### EXERCISE DETAILS
The part below that opens with the line containing "Screen dimensions: 476x312" and closes with the line containing "the printer icon" should be copied exactly, minus any pictures.

### DATA EXTRACT
__________
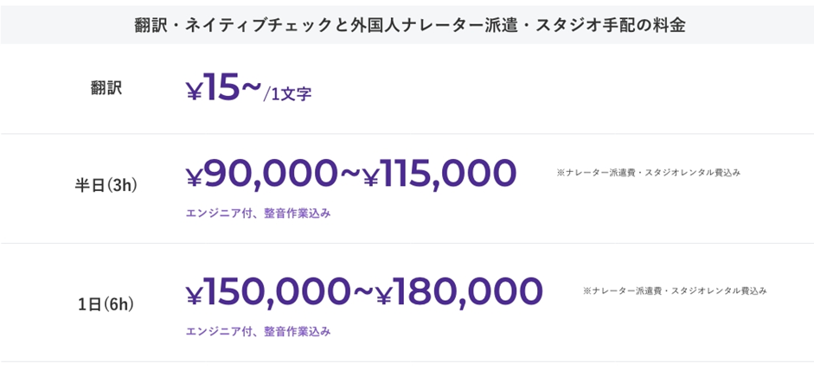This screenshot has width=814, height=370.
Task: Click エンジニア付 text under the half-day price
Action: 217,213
__________
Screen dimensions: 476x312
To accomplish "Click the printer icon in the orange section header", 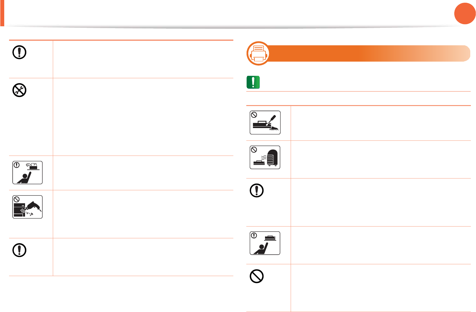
__________
### RESULT OF THIS TASK
Screen dimensions: 476x312
To accomplish "Click the printer icon in the orange section header", 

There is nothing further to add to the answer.